Problem
Reproduce the items below verbatim, starting at their first line and ending with the line that contains "Action: [354, 46]".

►

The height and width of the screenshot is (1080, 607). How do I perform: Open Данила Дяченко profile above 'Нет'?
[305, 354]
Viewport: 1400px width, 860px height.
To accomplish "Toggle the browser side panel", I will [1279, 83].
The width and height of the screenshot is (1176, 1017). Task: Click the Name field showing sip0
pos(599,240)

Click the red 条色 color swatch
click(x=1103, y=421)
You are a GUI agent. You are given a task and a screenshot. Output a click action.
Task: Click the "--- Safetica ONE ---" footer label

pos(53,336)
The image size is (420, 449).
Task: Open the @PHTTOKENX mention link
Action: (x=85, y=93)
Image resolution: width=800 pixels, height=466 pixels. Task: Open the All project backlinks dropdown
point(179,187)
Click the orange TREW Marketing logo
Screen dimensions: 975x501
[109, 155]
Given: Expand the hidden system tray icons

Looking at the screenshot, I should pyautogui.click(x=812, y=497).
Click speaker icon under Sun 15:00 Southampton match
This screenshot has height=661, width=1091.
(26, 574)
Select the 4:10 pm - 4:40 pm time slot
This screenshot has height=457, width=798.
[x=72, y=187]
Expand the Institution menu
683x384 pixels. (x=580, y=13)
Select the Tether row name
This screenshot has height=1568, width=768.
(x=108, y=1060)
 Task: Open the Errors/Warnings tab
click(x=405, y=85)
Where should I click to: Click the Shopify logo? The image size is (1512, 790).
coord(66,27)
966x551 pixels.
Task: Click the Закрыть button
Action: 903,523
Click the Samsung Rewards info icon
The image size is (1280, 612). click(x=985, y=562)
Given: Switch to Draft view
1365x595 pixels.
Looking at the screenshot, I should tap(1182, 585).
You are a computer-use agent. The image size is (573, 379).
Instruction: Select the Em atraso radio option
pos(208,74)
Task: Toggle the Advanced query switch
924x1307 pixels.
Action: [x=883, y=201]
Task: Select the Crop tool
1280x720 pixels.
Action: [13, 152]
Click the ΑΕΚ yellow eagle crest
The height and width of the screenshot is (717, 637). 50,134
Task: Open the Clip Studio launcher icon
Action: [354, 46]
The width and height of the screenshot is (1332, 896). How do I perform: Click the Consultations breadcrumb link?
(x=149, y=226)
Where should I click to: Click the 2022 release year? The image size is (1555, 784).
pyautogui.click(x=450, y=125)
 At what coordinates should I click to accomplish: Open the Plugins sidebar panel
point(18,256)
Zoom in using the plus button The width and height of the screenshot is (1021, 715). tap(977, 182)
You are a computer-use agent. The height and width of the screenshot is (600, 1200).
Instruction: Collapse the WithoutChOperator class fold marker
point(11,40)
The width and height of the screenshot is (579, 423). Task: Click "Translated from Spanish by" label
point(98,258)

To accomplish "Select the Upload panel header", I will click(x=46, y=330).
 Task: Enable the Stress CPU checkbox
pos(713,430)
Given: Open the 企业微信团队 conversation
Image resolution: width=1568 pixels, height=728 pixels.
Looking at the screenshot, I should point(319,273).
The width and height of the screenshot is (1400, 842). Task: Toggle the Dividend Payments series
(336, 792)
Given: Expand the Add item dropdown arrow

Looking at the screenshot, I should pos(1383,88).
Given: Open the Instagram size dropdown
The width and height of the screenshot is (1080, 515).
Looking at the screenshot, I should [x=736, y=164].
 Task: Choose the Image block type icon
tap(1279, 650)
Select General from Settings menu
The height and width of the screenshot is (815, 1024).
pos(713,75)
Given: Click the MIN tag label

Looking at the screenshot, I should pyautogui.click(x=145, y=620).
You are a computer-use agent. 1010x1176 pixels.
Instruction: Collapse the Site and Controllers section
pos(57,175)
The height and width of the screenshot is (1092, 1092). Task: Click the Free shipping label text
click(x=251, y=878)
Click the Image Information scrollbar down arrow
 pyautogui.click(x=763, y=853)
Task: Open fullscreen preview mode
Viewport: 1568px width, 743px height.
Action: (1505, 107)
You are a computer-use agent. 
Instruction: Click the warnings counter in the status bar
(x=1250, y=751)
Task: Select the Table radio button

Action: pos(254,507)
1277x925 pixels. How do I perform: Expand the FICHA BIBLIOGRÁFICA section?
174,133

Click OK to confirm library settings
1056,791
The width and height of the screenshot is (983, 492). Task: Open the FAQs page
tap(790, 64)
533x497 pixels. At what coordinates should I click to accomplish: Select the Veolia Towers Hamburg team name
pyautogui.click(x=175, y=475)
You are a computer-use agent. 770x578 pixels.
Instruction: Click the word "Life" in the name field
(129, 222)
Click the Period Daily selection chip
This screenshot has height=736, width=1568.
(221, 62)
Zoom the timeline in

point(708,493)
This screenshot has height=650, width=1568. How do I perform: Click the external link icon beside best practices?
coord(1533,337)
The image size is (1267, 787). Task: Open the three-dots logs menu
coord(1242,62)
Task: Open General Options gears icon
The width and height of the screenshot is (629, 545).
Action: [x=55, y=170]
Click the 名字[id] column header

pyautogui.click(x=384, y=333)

◄

Solution to the exercise
The height and width of the screenshot is (1080, 607). How do I perform: Open Данила Дяченко profile above 'Нет'?
[305, 354]
Viewport: 1400px width, 860px height.
To accomplish "Toggle the browser side panel", I will [1279, 83].
The width and height of the screenshot is (1176, 1017). Task: Click the Name field showing sip0
pos(599,240)

Click the red 条色 color swatch
click(x=1103, y=421)
You are a GUI agent. You are given a task and a screenshot. Output a click action.
Task: Click the "--- Safetica ONE ---" footer label

pos(53,336)
The image size is (420, 449).
Task: Open the @PHTTOKENX mention link
Action: (x=85, y=93)
Image resolution: width=800 pixels, height=466 pixels. Task: Open the All project backlinks dropdown
point(179,187)
Click the orange TREW Marketing logo
Screen dimensions: 975x501
[109, 155]
Given: Expand the hidden system tray icons

Looking at the screenshot, I should pyautogui.click(x=812, y=497).
Click speaker icon under Sun 15:00 Southampton match
This screenshot has height=661, width=1091.
(26, 574)
Select the 4:10 pm - 4:40 pm time slot
This screenshot has height=457, width=798.
[x=72, y=187]
Expand the Institution menu
683x384 pixels. (x=580, y=13)
Select the Tether row name
This screenshot has height=1568, width=768.
(x=108, y=1060)
 Task: Open the Errors/Warnings tab
click(x=405, y=85)
Where should I click to: Click the Shopify logo? The image size is (1512, 790).
coord(66,27)
966x551 pixels.
Task: Click the Закрыть button
Action: 903,523
Click the Samsung Rewards info icon
The image size is (1280, 612). click(x=985, y=562)
Given: Switch to Draft view
1365x595 pixels.
Looking at the screenshot, I should tap(1182, 585).
You are a computer-use agent. The image size is (573, 379).
Instruction: Select the Em atraso radio option
pos(208,74)
Task: Toggle the Advanced query switch
924x1307 pixels.
Action: [x=883, y=201]
Task: Select the Crop tool
1280x720 pixels.
Action: [13, 152]
Click the ΑΕΚ yellow eagle crest
The height and width of the screenshot is (717, 637). 50,134
Task: Open the Clip Studio launcher icon
Action: [354, 46]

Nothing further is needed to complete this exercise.